スイスの独立系時計メーカー、ウルトレック(Urwerk)が発表した新作「UR-10 スペースメーター(UR-10 Spacemeter)」は、同ブランドのアイコニックなデザイン言語を守りながらも、これまでにない洗練された表情を備えた意欲的な一作となっています。複雑機構とアート性で知られるウルトレックが、伝統への回帰と革新のバランスを探り続けていることを象徴する作品として注目されています。
回転式サテライト表示の再解釈
ウルトレックの代名詞である回転式のサテライト(Satellite)時間表示をベースとしながら、UR-10 スペースメーターはより簡潔で読みやすいダイアル設計を実現しました。従来モデルの大胆で幾何学的なレイアウトを踏襲しつつも、余分な装飾を削ぎ落とし、視認性を高める工夫が随所に施されています。
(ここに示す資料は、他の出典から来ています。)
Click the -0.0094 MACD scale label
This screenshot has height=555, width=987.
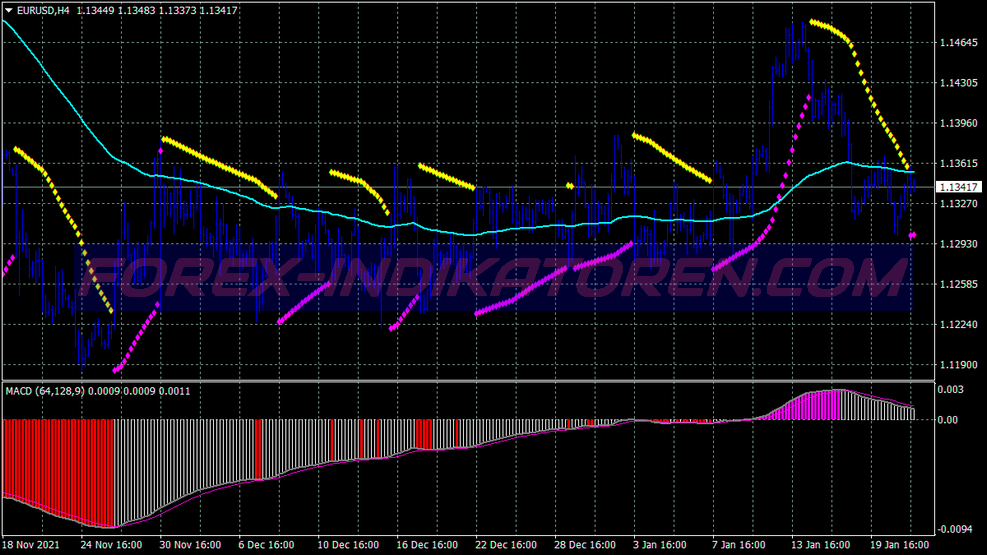(955, 529)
トラディショナルな時計製造への敬意が、ブランドの未来志向なDNAといかに共存しうるかを体現した設計だと評価されています。
視認性と機械美の両立
スペースメーター仕様では、時間を示す球面のサテライトディスク(Satellite disk)の動きがより洗練され、装飾的なギミックよりも正確性が強調されています。機械式時計の本質——正確に時を刻む喜び——を前面に出した設計思想が反映されており、複雑さを求める愛好家と時計の本質を重視する層の双方に訴求する力を持っています。
ウルトレックがブランドの根源的なアイデンティティを保ちながら、新しい時計像を提示する試みが、業界内でも話題を集めています。